Every single time that Opportunity knocks in my life, I start to resist. I can't help myself. I don't want another straw on my back. I do not want to lose another chunk of time. I really don't want to tackle anything new right now. Oh, I have plenty of excuses.
No matter how much I grumble and mutter those excuses, God keeps nudging me toward the Opportunity.
Tonight, a businessman, who I've just come to know, asked me whether I'd help him develop his business. He complimented me on my communication skills on the phone. Alarms went off. I do NOT want to do phone work. I hate it these days. I do not have time for it.
But he's right. After 50+ years of office and corporate work, I have learned, the hard way, many skills, and phone communication is one. I declined his fishing efforts as gracefully as I could.
Knowing that God always pushes me harder when I resist, and I definitely did resist immediately, I took a moment to listen to what he hopes to accomplish. I suggested we start small and I'd help him place feelers out and I'd surf the competition and I'd somehow handle email and mail queries and he could deal with the most appropriate leads.

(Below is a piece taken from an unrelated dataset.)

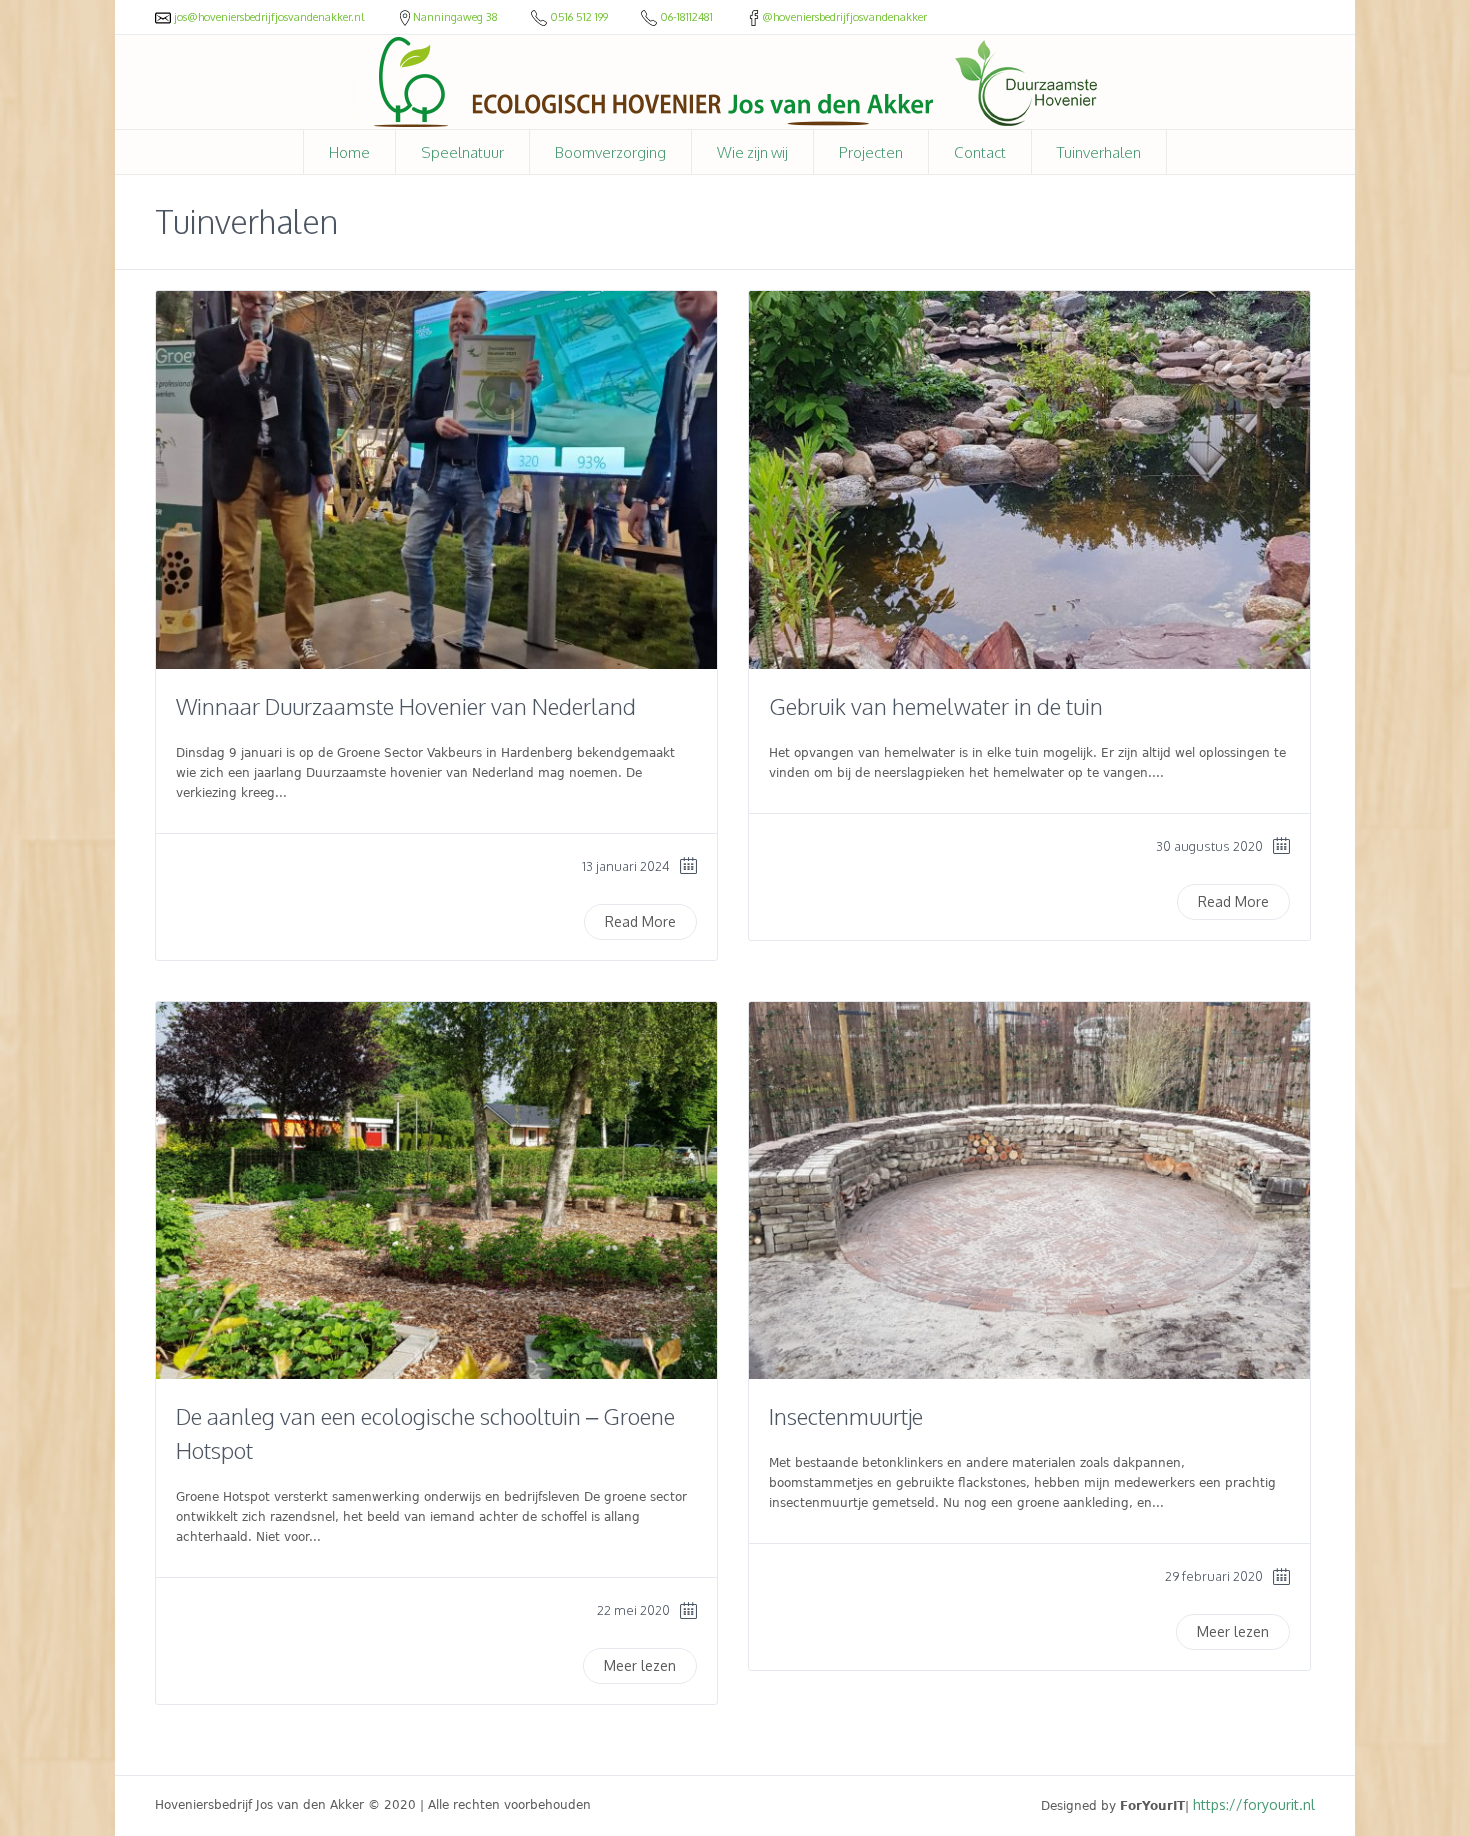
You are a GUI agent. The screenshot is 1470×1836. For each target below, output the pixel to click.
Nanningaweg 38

It just might work. At least, over the years, I have learned to stop shooting down ideas right at the top. I have learned to try to find other alternatives and other ways around what I consider roadblocks. Hopefully, I can help him and it might help me, some way or other.
Dear God, thank you for teaching me a little patience when you knock at my door with an Opportunity; please send me the grace and gifts of the Spirit, all that I need, to help this gentleman by using the skills you have led me to learn.